Pour lui venir en aide, Audrey Colnat lui donne le numéro de l’association, afin que sa femme puisse passer un test de niveau au sein de leur local. Après celui-ci, elle pourra être suivie par un bénévole pendant environ un an pour atteindre ses objectifs. «Chaque bénévole à Clé a trois jours de formation par mois pendant près d’un an pour accompagner efficacement les illettrés. Ils y apprennent différentes méthodes afin d’inculquer leur savoir, et surtout la patience pour y arriver», explique la présidente de l’association. Avec son équipe, elle a l’habitude d’être interpellée par les proches des illettrés. Mais aussi par des personnes qui cherchent à avoir des renseignements sans avouer être porteur de ce handicap. «Cette semaine à la permanence d’Herblay, il y a un homme qui est passé nous voir trois fois. Lors de ces premiers passages il a dit qu’il venait prendre des informations pour son cousin. Mais au bout du troisième, il nous a avoué qu’en fait c’était pour lui», raconte Audrey Colnat.

Pour détecter les personnes qui n’osent pas confier être illettrées, Audrey observe attentivement la manière dont elles remplissent leur fiche de renseignements. Elle est pratiquement sûre qu’ils sont touchés par l’illettrisme lorsqu’ils s’aident de leur carte d’identité ou d’une tierce personne pour remplir les informations simples qui leur sont demandées : nom, prénom, âge, adresse, disponibilités, etc. «Ils ont besoin d’être en confiance pour exposer leurs difficultés. Ça prend parfois un peu de temps, tout cela», explique-t-elle. Pour faire ce travail de mise en confiance à Franconville, l’équipe de clé compte sur les vendeurs du marché où elle s’installe à chaque fois. Surtout que parmi eux se trouvent des illettrés, comme Bacha, 62 ans.
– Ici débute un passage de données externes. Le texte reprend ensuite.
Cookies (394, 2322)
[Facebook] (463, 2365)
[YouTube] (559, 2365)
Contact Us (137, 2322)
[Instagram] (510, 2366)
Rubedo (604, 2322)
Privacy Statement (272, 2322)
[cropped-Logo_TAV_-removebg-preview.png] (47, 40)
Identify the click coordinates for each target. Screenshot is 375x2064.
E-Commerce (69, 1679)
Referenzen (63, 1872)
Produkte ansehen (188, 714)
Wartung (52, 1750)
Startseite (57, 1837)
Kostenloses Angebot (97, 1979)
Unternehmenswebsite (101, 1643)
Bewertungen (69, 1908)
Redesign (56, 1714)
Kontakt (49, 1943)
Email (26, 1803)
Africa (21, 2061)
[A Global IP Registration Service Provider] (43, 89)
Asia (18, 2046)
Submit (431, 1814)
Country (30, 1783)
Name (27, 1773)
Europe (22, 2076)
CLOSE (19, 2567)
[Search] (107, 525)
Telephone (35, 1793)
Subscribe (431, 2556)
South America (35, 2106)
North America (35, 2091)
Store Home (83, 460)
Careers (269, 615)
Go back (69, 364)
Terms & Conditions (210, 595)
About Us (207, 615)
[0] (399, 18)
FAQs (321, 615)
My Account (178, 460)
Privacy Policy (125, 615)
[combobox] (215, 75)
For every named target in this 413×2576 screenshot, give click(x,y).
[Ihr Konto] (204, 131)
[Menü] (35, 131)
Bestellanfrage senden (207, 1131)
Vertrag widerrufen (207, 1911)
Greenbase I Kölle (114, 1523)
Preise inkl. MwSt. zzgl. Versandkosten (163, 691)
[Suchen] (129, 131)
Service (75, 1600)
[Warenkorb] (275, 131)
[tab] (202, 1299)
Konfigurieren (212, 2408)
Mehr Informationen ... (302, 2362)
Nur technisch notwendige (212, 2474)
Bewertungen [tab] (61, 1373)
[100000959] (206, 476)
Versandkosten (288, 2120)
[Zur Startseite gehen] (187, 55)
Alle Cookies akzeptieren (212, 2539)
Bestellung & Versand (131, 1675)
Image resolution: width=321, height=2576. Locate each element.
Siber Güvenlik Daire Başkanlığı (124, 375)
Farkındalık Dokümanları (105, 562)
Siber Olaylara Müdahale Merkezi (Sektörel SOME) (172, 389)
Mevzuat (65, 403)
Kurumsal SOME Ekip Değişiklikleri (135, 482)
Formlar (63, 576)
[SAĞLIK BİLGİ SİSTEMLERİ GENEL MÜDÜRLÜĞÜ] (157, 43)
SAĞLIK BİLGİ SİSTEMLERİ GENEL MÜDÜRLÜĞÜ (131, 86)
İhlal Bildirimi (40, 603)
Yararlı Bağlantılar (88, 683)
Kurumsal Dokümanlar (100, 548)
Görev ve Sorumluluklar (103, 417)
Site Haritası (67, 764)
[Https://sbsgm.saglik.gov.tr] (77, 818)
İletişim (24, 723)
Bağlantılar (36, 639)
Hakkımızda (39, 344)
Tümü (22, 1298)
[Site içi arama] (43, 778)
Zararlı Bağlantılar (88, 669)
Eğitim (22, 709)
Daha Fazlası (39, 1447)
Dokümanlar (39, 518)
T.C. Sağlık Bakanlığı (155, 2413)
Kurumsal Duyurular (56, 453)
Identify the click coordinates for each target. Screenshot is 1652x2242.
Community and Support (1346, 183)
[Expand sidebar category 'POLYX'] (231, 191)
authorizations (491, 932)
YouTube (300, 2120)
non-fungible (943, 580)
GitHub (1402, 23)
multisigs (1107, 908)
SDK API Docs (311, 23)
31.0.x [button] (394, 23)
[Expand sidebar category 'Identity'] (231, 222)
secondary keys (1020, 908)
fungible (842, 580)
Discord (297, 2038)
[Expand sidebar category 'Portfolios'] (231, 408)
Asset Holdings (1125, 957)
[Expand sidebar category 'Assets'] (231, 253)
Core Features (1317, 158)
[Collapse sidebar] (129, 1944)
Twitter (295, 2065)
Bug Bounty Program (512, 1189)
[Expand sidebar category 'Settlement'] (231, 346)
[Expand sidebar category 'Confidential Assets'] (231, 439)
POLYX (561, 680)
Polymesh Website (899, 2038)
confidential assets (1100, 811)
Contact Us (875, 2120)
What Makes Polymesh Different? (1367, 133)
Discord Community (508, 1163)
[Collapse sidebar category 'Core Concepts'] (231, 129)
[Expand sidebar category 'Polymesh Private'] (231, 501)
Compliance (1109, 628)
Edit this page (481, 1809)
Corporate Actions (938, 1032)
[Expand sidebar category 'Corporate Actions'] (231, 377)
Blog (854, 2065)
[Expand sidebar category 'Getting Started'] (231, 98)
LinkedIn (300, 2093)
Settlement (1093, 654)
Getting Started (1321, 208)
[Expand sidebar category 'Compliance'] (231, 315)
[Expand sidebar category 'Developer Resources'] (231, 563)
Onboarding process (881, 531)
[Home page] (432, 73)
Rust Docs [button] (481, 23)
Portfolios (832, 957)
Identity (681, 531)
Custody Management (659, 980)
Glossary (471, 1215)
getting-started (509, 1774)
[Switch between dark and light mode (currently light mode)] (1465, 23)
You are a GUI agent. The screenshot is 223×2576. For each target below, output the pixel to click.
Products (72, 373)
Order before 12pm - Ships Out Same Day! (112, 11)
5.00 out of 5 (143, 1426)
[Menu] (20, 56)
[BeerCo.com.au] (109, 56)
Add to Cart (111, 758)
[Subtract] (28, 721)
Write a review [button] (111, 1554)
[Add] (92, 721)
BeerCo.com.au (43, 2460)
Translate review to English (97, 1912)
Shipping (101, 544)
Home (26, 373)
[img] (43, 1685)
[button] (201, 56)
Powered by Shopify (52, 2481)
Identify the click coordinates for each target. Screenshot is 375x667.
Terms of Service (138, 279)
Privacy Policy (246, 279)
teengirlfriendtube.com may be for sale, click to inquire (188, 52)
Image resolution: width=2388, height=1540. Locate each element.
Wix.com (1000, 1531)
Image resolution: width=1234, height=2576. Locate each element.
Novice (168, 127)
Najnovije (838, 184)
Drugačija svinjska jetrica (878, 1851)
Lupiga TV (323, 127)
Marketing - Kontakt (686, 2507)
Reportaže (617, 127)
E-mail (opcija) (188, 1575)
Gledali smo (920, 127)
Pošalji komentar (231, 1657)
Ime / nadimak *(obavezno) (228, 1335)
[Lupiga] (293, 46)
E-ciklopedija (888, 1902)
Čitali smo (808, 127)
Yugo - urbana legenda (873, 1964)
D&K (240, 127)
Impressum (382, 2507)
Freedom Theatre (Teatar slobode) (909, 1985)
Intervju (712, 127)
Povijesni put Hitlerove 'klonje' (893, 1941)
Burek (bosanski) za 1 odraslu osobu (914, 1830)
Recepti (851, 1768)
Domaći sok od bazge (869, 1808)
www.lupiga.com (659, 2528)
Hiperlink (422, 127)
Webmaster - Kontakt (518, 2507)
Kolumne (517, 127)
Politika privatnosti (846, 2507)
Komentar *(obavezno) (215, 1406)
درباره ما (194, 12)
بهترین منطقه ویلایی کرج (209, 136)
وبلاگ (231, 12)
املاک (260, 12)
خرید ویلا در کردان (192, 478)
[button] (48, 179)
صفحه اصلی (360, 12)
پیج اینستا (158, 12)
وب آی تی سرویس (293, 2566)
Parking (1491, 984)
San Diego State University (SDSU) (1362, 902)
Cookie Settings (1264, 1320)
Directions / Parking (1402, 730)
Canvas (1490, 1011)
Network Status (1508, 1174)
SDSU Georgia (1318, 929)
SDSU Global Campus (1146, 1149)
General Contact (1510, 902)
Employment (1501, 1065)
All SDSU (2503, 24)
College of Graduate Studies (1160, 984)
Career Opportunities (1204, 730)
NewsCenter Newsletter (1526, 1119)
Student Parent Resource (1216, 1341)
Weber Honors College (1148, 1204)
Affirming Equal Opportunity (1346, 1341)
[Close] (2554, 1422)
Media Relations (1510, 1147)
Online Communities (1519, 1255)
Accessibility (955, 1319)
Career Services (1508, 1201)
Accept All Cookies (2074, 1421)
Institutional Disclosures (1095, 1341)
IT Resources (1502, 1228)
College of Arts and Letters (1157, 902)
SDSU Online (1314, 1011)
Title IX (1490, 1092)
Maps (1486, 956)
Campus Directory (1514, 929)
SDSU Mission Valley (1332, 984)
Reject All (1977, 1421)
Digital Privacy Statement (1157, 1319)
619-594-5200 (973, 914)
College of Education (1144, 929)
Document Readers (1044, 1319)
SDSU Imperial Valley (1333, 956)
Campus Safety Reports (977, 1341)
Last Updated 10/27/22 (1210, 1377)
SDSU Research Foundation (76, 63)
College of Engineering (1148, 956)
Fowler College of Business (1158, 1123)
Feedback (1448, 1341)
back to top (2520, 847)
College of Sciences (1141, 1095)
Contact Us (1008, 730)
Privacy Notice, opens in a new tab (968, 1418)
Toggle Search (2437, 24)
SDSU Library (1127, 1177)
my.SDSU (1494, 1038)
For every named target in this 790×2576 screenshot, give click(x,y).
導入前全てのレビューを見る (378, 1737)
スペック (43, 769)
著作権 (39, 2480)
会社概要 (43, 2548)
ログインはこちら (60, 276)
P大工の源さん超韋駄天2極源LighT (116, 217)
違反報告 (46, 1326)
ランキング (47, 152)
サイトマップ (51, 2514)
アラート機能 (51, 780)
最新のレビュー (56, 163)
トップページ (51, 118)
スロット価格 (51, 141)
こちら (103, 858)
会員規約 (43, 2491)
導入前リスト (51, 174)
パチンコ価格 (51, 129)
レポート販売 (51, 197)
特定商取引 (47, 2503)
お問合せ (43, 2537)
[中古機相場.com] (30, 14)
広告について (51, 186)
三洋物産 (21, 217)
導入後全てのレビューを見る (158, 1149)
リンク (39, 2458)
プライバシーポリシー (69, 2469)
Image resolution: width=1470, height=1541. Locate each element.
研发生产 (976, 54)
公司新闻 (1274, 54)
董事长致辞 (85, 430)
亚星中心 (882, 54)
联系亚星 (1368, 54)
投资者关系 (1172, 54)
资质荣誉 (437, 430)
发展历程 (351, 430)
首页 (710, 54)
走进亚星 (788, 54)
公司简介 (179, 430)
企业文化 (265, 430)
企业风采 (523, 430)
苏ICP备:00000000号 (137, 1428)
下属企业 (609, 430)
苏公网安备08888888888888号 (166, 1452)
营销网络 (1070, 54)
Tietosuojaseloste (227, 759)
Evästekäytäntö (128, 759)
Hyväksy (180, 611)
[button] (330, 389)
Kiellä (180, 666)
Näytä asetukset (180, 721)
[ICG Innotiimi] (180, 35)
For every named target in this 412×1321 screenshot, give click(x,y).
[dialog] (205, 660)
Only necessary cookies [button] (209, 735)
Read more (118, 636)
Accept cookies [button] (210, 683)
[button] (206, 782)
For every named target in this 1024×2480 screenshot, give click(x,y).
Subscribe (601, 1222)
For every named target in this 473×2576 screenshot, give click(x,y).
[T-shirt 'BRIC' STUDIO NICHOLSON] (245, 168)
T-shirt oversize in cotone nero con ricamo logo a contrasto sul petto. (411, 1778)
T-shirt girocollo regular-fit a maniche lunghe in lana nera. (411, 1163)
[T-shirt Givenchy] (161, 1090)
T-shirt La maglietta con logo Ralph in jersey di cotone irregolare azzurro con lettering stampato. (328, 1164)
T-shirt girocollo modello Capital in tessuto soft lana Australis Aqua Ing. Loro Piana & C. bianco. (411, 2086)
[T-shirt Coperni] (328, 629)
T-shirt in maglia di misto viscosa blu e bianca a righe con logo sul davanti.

Elle sait lire, mais a du mal à écrire convenablement.

«Je n’ai pas l’impression d’être une femme indépendante»

Depuis plus de trente ans, elle travaille dans la restauration et la vente. Elle aimerait apprendre à mieux rédiger, mais elle dit ne pas avoir le temps. «J’ai arrêté l’école à dix ans. Mais je cours partout pour travailler et payer mes factures», explique-t-elle, les yeux rivés sur les gâteaux orientés installés sur son stand. Depuis près de cinquante ans, elle utilise plusieurs techniques pour compléter ses papiers administratifs. «Dans l’avion, je demande toujours aux personnes assises à côté de moi de remplir mes papiers administratifs à ma place. Pour les autres tâches administratives, je demande à mes voisins ou à mes enfants. J’arrive toujours à trouver quelqu’un même si, parfois, je reçois des refus d’amies ou d’inconnus», raconte-t-elle la gorge un peu nouée. Avant d’ajouter : «Ça les fatigue parfois de le faire, mais moi aussi je suis fatiguée de leur demander. Ce n’est pas facile pour moi. Je n’ai pas l’impression d’être une femme indépendante, à cause de cela.»

Ce sentiment de dépendance est sans doute partagé par certains clients de Sylvain, 21 ans, qui tient une table de charcuterie à quelques pas de Bacha. Il explique à Audrey Colnat avoir «deux bons clients» éprouvant des difficultés à lire le nom des aliments et les prix écrits à la craie blanche sur les ardoises noires. «Pour payer, ils me donnent leur portefeuille afin que je pioche moi-même les pièces et les billets», rapporte-t-il. Sylvain s’est donné pour prochaine mission de donner les prospectus de l’association Clé aux deux personnes en question et même de les accompagner jusqu’au camion itinérant si c’était nécessaire. «Il n’y a pas d’âge pour apprendre ou réapprendre à lire, écrire ou compter. Ça leur permettra de ne pas se faire voler parce que ça peut leur arriver. Heureusement que je suis honnête, mais tout le monde ne l’est pas malheureusement», explique-t-il.